В последнее время любовный быт пушкинской эпохи нашел строгого судью в Вересаеве, судью, но не толкователя. С наивностью, неуместной для судьи, положился Вересаев на свидетельские показания Алексея Вульфа, сына Осиповой, приятеля, друга и ученика Пушкина в любовном деле. Действительно, в историю любовных нравов свидетельства Вульфа вносят яркие и поразительные подробности. Откровенно описывал Вульф, в чем состояли его, Вульфа, романы с девушками. Он, видите ли, проводил их через все наслаждения чувственности, но они оставались девушками; он незаметно от платонической идеальности переходил до эпикурейской вещественности, оставляя при этом девушек добродетельными. Врач по специальности, Вересаев отмечает патологические результаты: у Вульфа постоянные головные боли, которые он сам приписывал «густоте крови», а девушка то и дело «нездорова и грустна». И всем методам платонической любви, по мнению Вересаева, обучал Вульфа не кто иной, как Пушкин. Но при чем тут Пушкин? Таков любовный быт той эпохи с неподвижным и жестким брачным укладом, когда разрешенный материалистически роман в помещичьей среде влек неминуемый брак со всеми экономическими последствиями. И, кроме того, помещичий сынок, перенимавший с Запада моды, брал оттуда и образцы любовных сближений. Пушкин — сын своего времени, и не приходится серьезно говорить о нем, как о Мефистофеле, а о Вульфе, как о Фаусте. Да, Вульф видел в Пушкине не столько учителя, сколько соперника, и не доказано, что Пушкин в своем обращении с сестрами и кузинами своего ученика в науке нежной страсти шел по тому же пути. По крайней мере, мы не слышим ни об одной жалобе на «густоту крови».

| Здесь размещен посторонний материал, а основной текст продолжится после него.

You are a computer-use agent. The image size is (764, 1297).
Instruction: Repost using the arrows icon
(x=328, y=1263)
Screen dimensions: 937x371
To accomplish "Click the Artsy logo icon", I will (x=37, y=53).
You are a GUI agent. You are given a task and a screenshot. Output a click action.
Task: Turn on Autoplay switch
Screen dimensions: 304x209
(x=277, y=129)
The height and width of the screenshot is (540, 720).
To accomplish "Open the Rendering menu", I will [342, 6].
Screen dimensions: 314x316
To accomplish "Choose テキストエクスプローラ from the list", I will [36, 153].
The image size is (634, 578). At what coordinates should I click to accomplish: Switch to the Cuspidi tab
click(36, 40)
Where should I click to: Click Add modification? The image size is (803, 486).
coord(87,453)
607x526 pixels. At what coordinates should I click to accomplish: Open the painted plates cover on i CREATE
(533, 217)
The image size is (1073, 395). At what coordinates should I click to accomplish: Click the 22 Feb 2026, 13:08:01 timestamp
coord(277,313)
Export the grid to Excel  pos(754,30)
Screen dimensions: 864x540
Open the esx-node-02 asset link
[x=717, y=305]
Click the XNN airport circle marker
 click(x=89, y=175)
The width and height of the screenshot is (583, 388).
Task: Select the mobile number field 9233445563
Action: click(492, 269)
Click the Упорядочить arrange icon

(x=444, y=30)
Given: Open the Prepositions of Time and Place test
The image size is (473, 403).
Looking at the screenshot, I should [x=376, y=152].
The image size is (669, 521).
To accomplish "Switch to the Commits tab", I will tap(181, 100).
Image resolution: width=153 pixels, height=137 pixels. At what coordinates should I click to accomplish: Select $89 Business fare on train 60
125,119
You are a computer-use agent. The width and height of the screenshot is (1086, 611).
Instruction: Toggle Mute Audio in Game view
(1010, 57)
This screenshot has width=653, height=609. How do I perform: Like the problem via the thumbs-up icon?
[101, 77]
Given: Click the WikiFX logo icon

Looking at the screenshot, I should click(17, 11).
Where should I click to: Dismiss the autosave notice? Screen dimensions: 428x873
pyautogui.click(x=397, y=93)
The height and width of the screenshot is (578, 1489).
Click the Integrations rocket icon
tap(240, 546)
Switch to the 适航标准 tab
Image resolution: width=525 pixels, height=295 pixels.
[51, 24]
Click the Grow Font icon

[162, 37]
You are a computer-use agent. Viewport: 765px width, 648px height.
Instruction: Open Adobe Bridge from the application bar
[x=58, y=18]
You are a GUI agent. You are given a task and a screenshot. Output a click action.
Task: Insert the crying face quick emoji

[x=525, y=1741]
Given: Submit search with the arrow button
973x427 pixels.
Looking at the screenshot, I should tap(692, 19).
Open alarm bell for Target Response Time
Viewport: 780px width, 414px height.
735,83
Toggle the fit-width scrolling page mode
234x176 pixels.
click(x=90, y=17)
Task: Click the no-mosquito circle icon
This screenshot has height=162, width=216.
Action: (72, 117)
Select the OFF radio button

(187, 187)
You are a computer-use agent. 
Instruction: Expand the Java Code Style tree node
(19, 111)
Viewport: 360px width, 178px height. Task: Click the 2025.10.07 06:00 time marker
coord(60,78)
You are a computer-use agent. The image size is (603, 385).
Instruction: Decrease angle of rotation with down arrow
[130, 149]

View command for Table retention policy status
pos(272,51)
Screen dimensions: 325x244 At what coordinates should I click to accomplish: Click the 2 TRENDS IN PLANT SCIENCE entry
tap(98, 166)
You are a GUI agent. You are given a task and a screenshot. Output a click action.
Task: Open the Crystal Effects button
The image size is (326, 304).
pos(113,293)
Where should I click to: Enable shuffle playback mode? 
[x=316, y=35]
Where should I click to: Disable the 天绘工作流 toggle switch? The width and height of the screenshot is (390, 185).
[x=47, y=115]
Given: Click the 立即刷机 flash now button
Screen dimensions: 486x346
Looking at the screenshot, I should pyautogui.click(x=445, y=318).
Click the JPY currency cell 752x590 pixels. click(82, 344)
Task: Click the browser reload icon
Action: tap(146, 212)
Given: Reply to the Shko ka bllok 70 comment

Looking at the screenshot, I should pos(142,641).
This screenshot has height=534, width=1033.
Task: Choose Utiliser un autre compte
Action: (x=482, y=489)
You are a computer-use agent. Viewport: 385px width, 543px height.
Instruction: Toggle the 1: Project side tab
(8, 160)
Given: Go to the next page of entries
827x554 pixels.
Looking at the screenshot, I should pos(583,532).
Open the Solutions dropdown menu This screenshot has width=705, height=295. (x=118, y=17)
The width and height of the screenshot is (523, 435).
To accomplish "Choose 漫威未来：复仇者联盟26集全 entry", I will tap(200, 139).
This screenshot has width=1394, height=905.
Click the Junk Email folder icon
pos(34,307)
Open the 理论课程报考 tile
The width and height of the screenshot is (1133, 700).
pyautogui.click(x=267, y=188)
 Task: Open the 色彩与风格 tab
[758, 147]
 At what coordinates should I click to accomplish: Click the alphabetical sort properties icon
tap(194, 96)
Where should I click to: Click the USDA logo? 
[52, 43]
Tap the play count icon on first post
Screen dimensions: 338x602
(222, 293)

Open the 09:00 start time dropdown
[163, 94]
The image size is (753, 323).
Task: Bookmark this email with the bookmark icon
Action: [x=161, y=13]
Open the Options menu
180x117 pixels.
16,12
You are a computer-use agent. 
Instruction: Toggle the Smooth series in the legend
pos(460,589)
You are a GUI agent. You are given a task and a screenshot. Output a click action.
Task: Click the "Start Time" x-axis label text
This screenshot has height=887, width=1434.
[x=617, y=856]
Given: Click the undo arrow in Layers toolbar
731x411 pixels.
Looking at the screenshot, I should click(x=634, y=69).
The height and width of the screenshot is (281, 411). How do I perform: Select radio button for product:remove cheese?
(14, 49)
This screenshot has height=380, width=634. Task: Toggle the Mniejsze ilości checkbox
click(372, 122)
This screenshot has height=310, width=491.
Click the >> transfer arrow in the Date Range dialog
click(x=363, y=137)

Вересаев не признал в Вульфе холодного ремесленника любви. Нет сомнения, и Пушкин хорошо знал ремесло любви, но ведь в Михайловском, в эпоху тригорских романов, Пушкин писал:
Но ясно, во всяком случае, как бы далеко ни заходил Пушкин в своем любовном быту, тригорские романы (даже и по Вересаеву) не получали физического разрешения, и девичьей чести обитательниц Тригорского урону не было.
Особо надо сказать об увлечении Пушкина, оставившем, по силе чувства, далеко позади все тригорские романы с Аннетами, Зизи, Алинами. Летом 1825 года в женском цветнике Тригорского появилась еще одна племянница, совершенно прелестная, двадцатипятилетняя красавица Анна Петровна Керн, взволновавшая чувственность Пушкина до пределов. «Как можно быть вашим мужем? Я не могу себе составить об этом представления, так же, как и о рае», — писал он ей. И когда она находилась от него на расстоянии 400 верст, он в воображении переживал страсть. При одной мысли о будущей встрече с ней, у него билось сердце, темнело в глазах и истома овладевала им. И он писал: «Теперь ночь, и ваш образ чудится мне, полный грусти и сладострастной неги, — я будто вижу ваш взгляд, ваши полуоткрытые уста… Я чувствую себя у ног ваших, сжимаю их, чувствую прикосновение ваших колен, — всю кровь мою отдал бы я за минуту действительности…» Казалось бы, такая страсть в действительности должна иметь неизбежное увенчание, но Пушкин вел себя, как 14-летний мальчик, был робок, застенчив и — странная вещь, непонятная вещь! — не довел свою любовную схватку до увенчания, а ведь как легко, без тоски, без думы роковой овладел молодой Вульф своей прелестной кузиной, а ведь к Анне Петровне Керн подходил бы эпитет, данный Языковым своей любви: res publica![5]
Скажем прямо. Припадок влюбленности, пережитый Пушкиным во время пребывания Керн в Тригорском в июне — июле 1825 года, не нашел физиологического разрешения и дал поразительный эффект только в творчестве: 19 июля Пушкин вручил Керн автограф — «Я помню чудное мгновенье». И только года через три, когда праздник встречи, праздник пробуждения души и упоительного биения сердца стал далекими буднями и гению чистой красоты был дан эпитет вавилонской блудницы, инстинкт вступил в свои права, и где-то, как-то вышел случай, и Пушкин на момент овладел Анной Петровной… с божьей помощью.